Superato il primo ostacolo la strada è stata più semplice e piano piano nella piccola azienda agricola di circa un ettaro hanno iniziato a prendere forma sempre più coltivazioni orientali. "Oggi coltivo più ortaggi, come il negi (un cipollotto), il nira (una agliacea), il daikon, lo shungiku che è un crisantemo edibile, la mizuna, una specie di insalata ma aromatica, come anche la wasabina. Poi ci sono le patate giapponesi: le dolci satsumaimo o le pelose satoimo".

Tanti ortaggi dai sapori alternativi e differenti rispetto a quelli più tipici della tradizione italiana. Ma nell'azienda a conduzione familiare vengono coltivati anche ortaggi più caratteristici del made in Italy, andando a creare un vero e proprio mix di culture e aromi. "Tanti ortaggi sono identici - spiega Giuseppe Cherchi - ma vengono cucinati in modo differente. Anche quando sono gli stessi, si mangiano parti della pianta che qui non si usano, come le infiorescenze delle crucifere o i germogli".

Foglie di patate dolci giapponesi
Foglie di patate dolci giapponesi
(Fonte foto: La fattoria del Bricco)


Paese che vai, ortaggio che trovi

"Ogni ortaggio ha esigenze diverse e bisogna adattare il nostro ambiente cercando di imitare il suo originario" afferma il titolare della piccola realtà.

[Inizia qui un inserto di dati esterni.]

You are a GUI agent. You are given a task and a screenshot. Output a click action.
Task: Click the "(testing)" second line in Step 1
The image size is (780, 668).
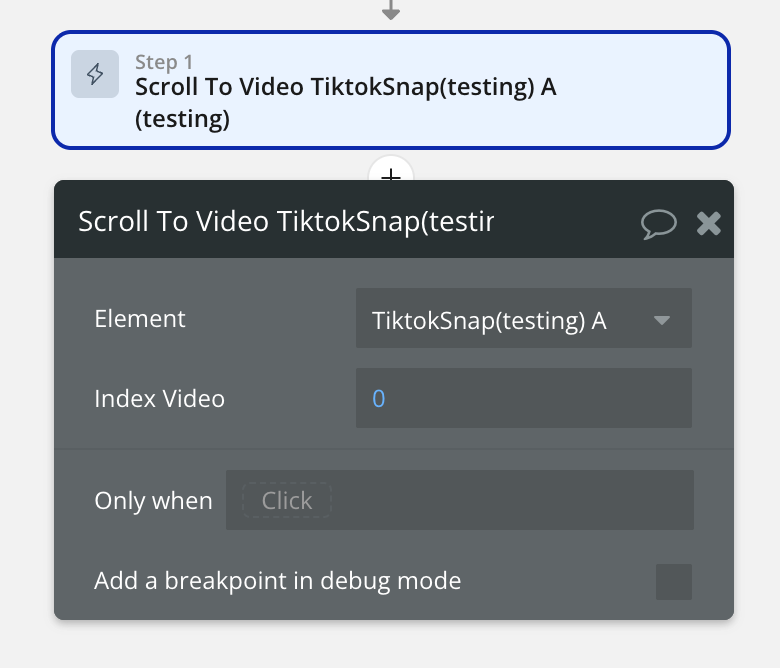(x=183, y=119)
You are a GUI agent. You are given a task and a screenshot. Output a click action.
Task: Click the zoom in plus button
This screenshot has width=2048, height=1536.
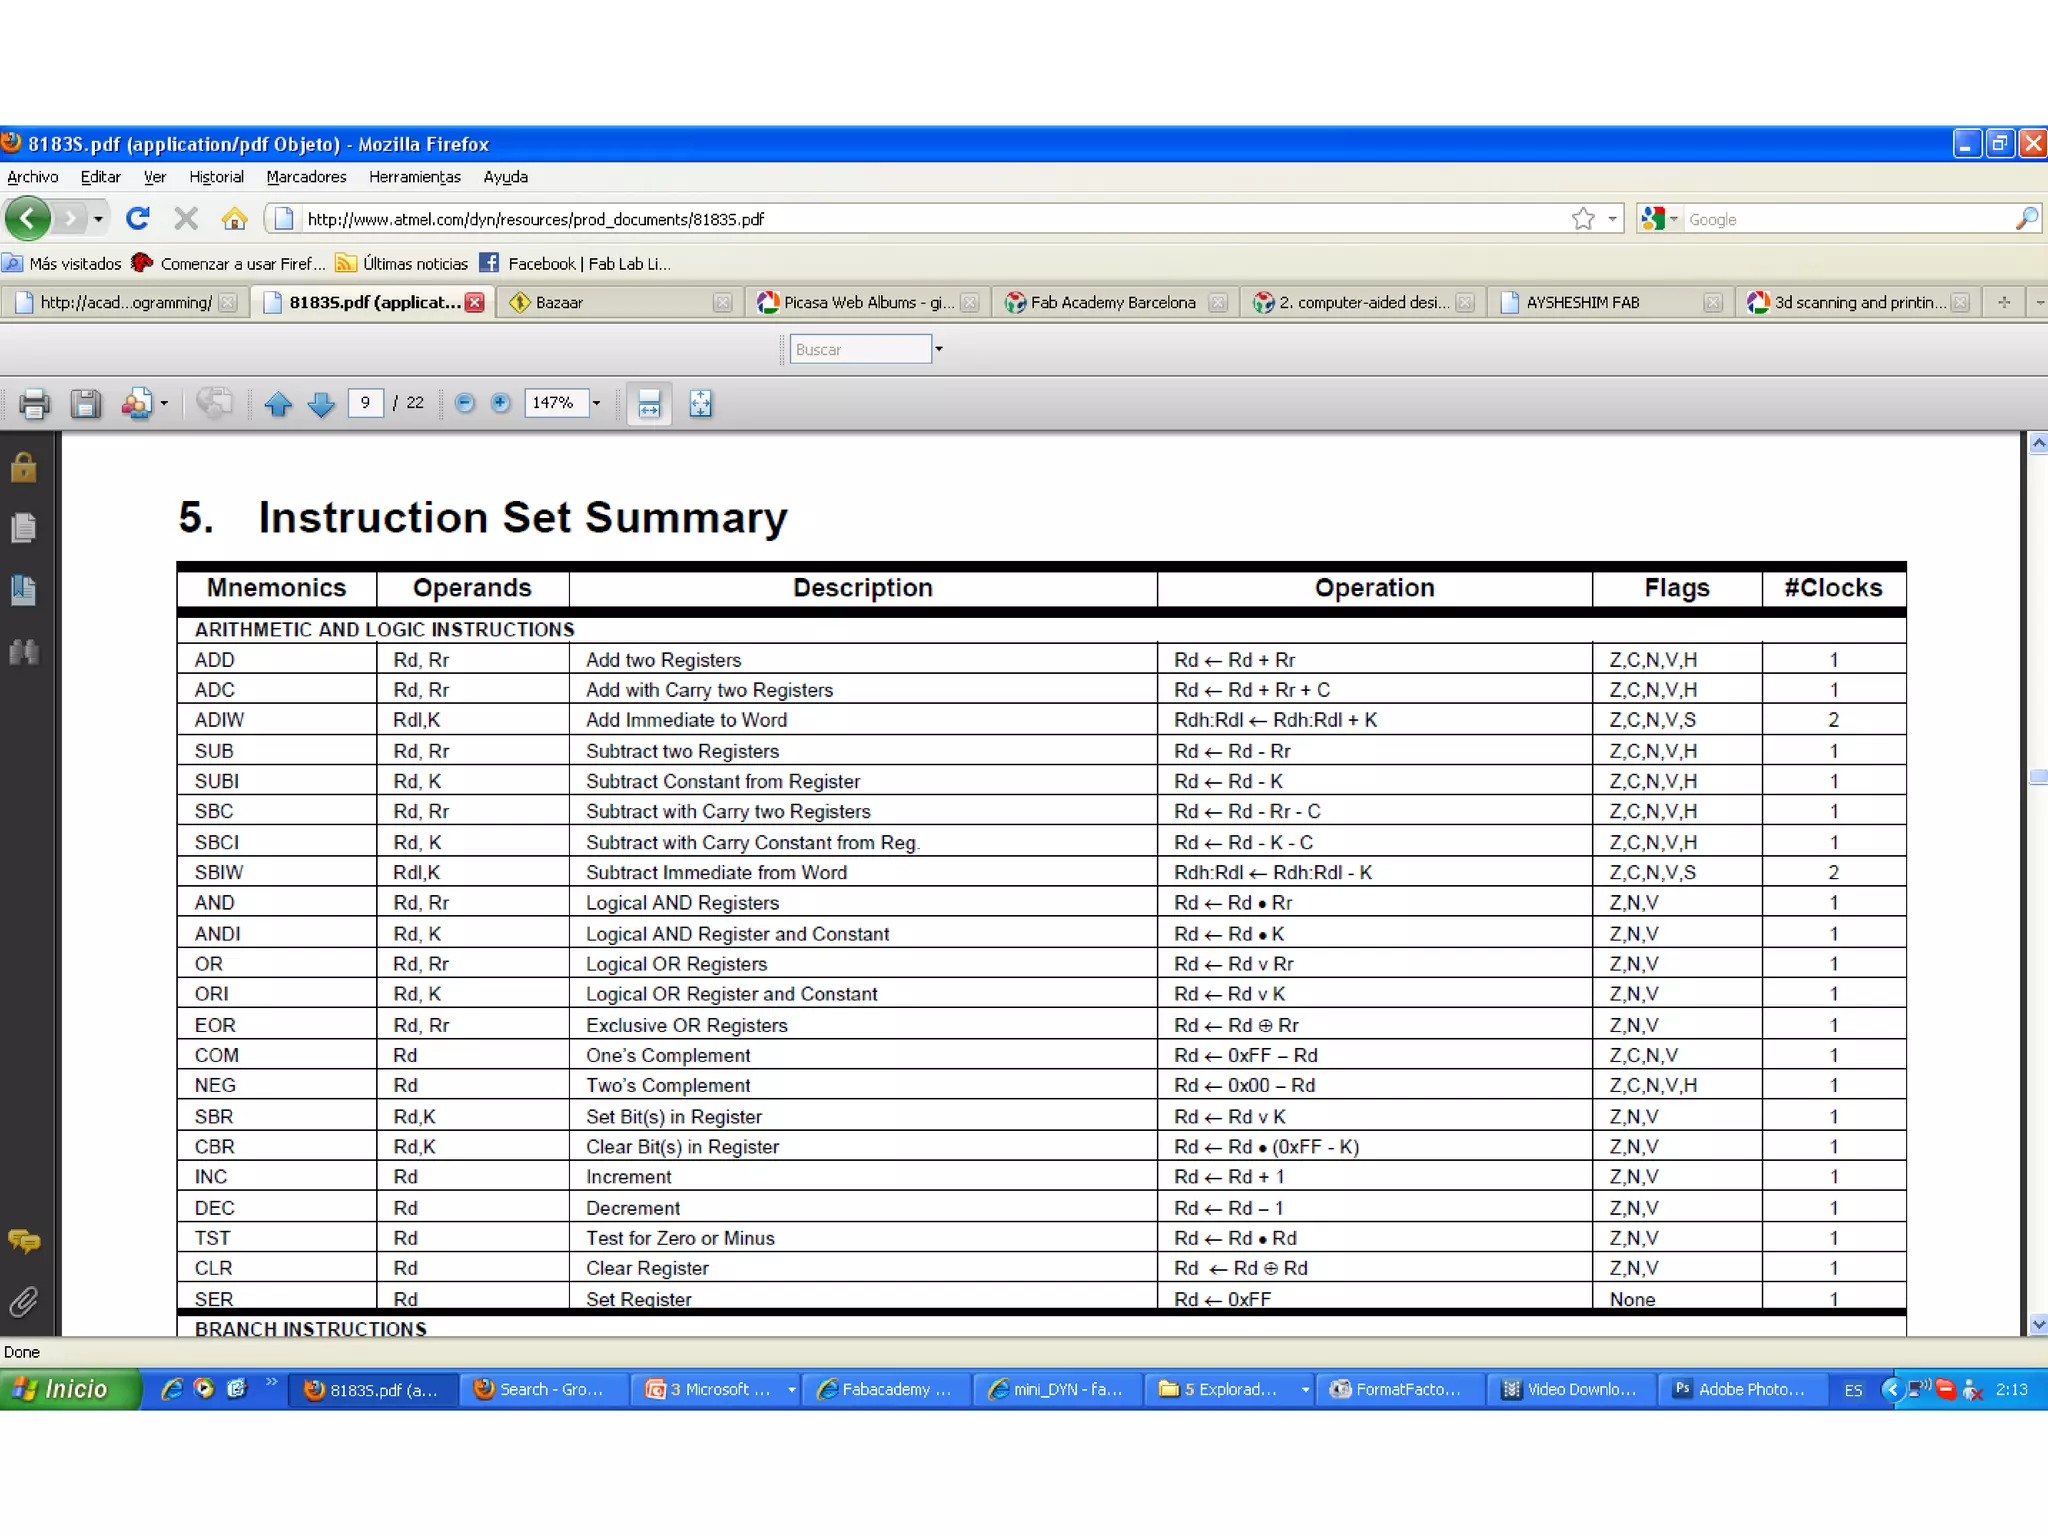(501, 403)
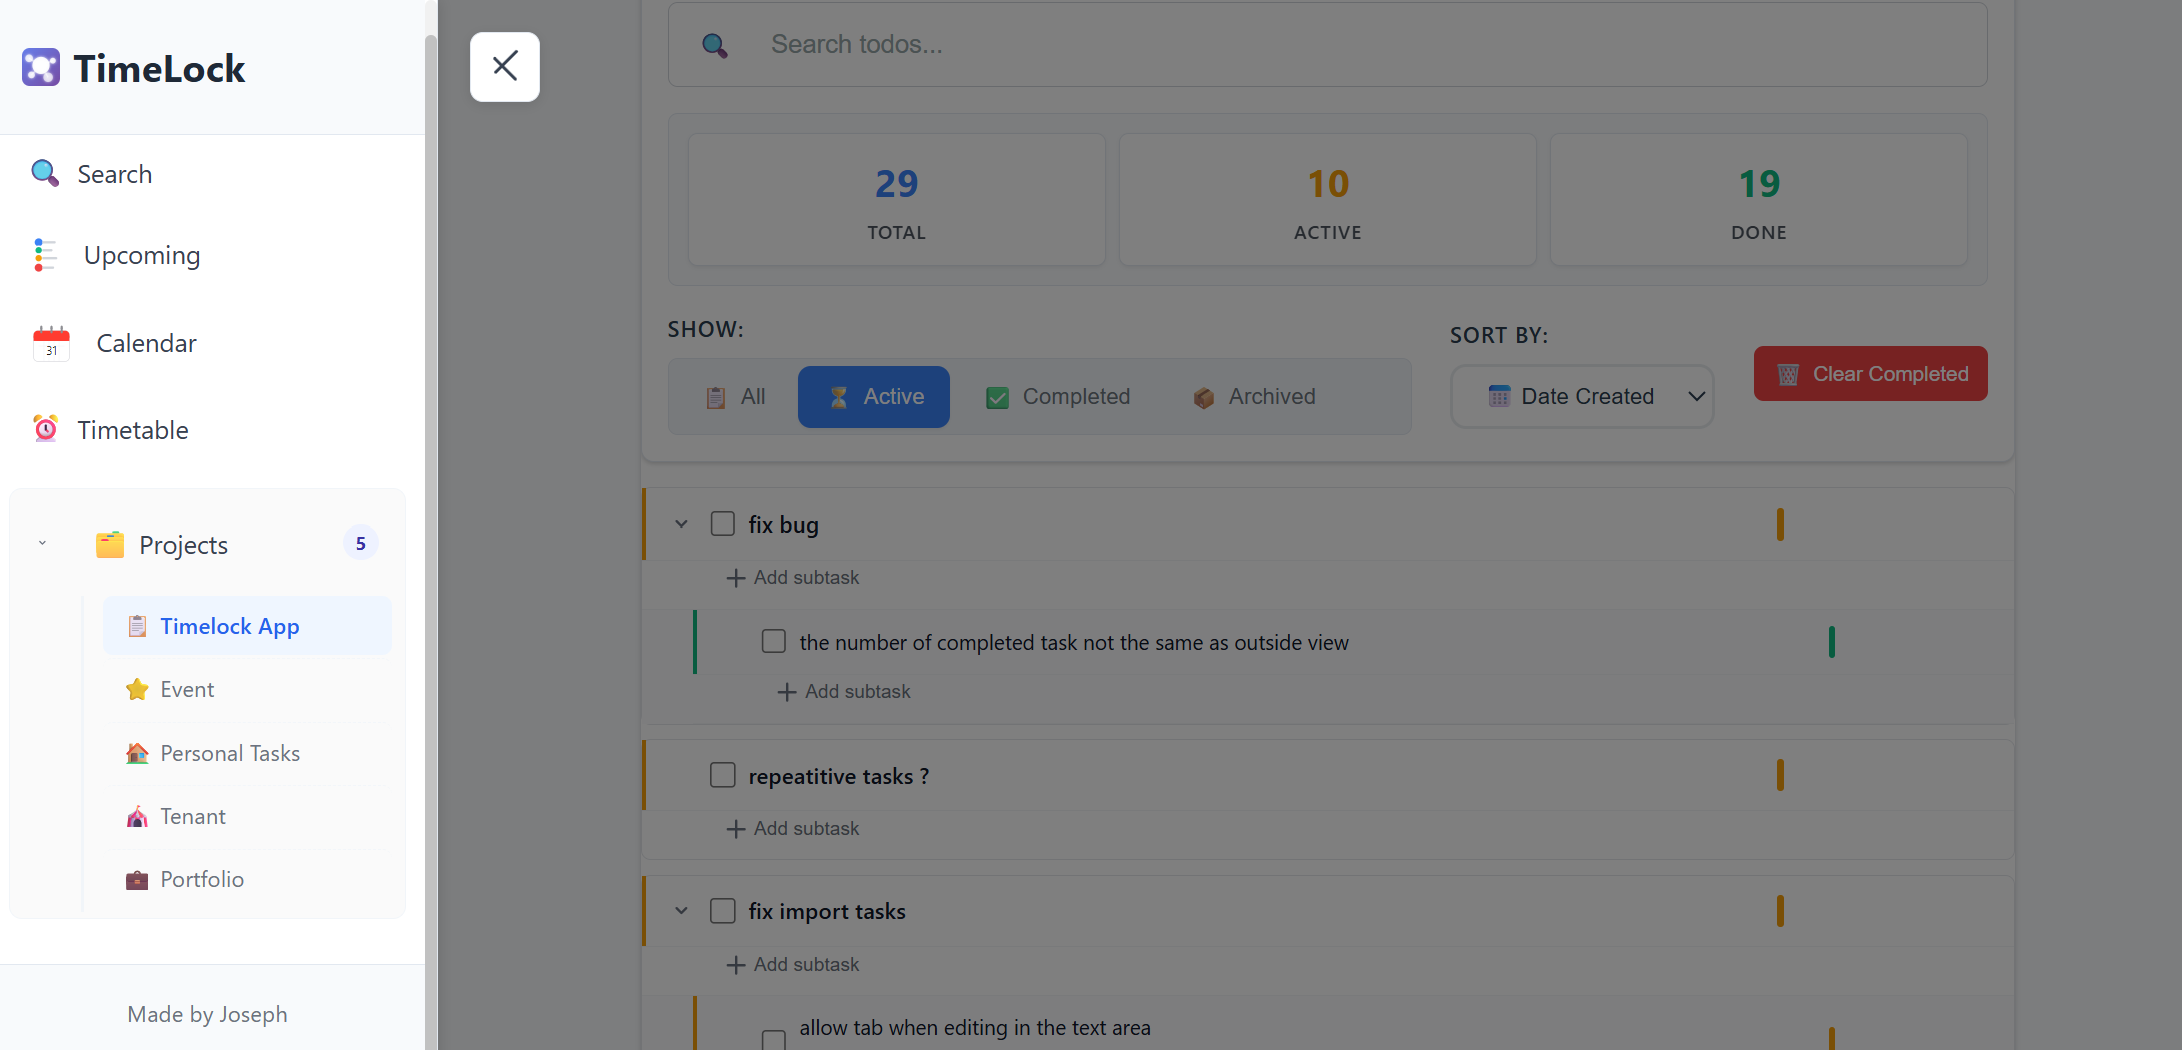The height and width of the screenshot is (1050, 2182).
Task: Mark 'repeatitive tasks ?' as complete
Action: [x=722, y=775]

Ma com'è coltivare ortaggi giapponesi in un terreno diverso da quello in cui vengono coltivati in Giappone? In realtà Giuseppe spiega che la difficoltà non è rappresentata dalla composizione dei terreni, ma è legata alle stagioni rovesciate. "La primavera in Giappone è una stagione connotata da belle giornate e clima tiepido e asciutto, mentre da noi il clima è estremamente piovoso e con ritorni di inverno. Poi - precisa - per l'estate è anche peggio, là è la stagione delle piogge e dei monsoni, quindi caldo ma umido, mentre qui è caldo e secco con rare precipitazioni. Anche l'autunno è senza precipitazioni e ventilato, mentre qui piove in continuazione".

Nonostante questa problematica oggi a La fattoria del Bricco tutto ricorda il Giappone e gli ortaggi crescono rigogliosi proprio come se fossero nel loro Paese di origine.

Baccelli di soia verde, edamame
Baccelli di soia verde, edamame
(Fonte foto: La fattoria del Bricco)


Prodotti di nicchia, quando i consumatori apprezzano

Anche se nel settore primario non è tutto oro ciò che luccica e "parlare di affari in agricoltura in Italia è un po' arduo", come sostiene Giuseppe, la piccola realtà lombarda si è saputa distinguere sul mercato e oggi questi prodotti di nicchia non solo sono richiesti dai giapponesi che abitano in zona, ma anche dai consumatori italiani. I social network sono stati fondamentali per farsi conoscere, ma "il passaparola tra i giapponesi che abitano in Nord Italia ha fatto la differenza".

E per il futuro il desiderio di Giuseppe Cherchi è quello di trasferirsi in Giappone per poter apprezzare e toccare ancora più da vicino la cultura e le tradizioni culinarie del Paese.